7. It is abundantly clear on the evidence that Mr. D. set his face against compliance with the Court orders and commenced a campaign with the objective of preventing a sale of the family home.
8. The order concerning the sale of the family home was not given effect and the lumpsum payment was not paid. The matter came back before the Circuit Court on 30 April 2021 and the Circuit Court judge then made orders appointing a solicitor and an auctioneer to affect the sale of the family home. The Court also made orders requiring the parties to cooperate with the auctioneer in respect of the sale process. The Court adjourned the matter to 17 June 2021.
9. The matter was back before the Circuit Court on 17 June 2021. Prior to that date Mr. D. refused to sign the necessary authority to allow the Court appointed solicitor to take up the title documents of the property. He only agreed to sign the necessary documents when the matter was before the Court as is recorded in the order dated 17 June 2021. That order of 17 June 2021 also directed that Mr. D. was not to contact the Court appointed solicitor by phone.
10. In his campaign to prevent the Court orders having effect Mr. D. was in a position to leverage the problems identified above. He sought to frustrate the sale by whatever means were available to him. Consequently, Mrs. O. issued a notice of motion dated 8 July 2021 requiring orders to compel Mr. D. to vacate the family home to allow it to be sold. The instances of interference in the sale on the part of Mr. D. are detailed in the affidavit of Ms. C, solicitor, sworn on 6 July 2021. As owner of the adjoining land the husband was well positioned to frustrate any attempt to complete a sale of the family home.
11. A flavour of the campaign carried on by Mr. D. is apparent from the following averments in the affidavit of Ms. C. sworn on 6 July 2021; -
“7. I say that Mr. D. telephoned my office on 5 July and advised, in relation to the garage, that if potential purchasers came out to view the property he would be telling them that the garage was not included in the sale as apparently his plan is to take up residence in the garage which, as can be seen from the auctioneer’s report is a premises just adjacent to the family home site and is entirely unsuited as a separate dwelling.

= = = = =

Write out the judgment excerpt on the family home sale word for word, from "11. A flavour" up to and including "a separate dwelling.". Use only the judgment excerpt on the family home sale.

> [Dataset content]
= = = = =

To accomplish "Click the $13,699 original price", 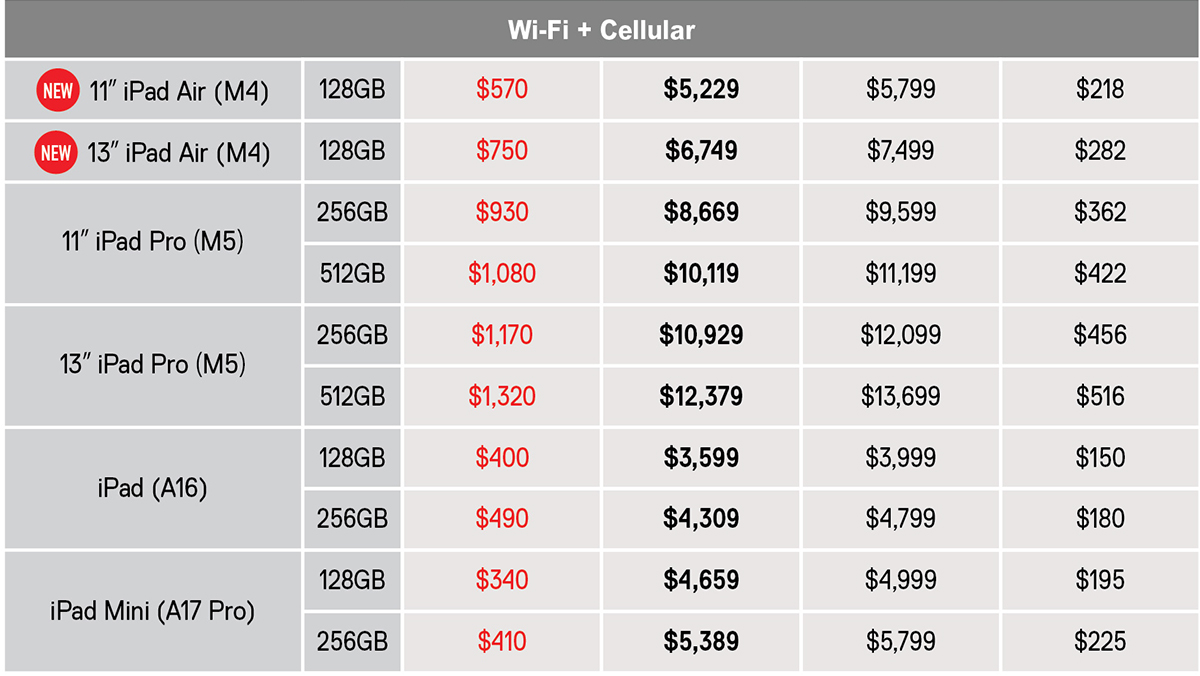I will click(901, 397).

= = = = =

> [Full output]
11. A flavour of the campaign carried on by Mr. D. is apparent from the following averments in the affidavit of Ms. C. sworn on 6 July 2021; -
“7. I say that Mr. D. telephoned my office on 5 July and advised, in relation to the garage, that if potential purchasers came out to view the property he would be telling them that the garage was not included in the sale as apparently his plan is to take up residence in the garage which, as can be seen from the auctioneer’s report is a premises just adjacent to the family home site and is entirely unsuited as a separate dwelling.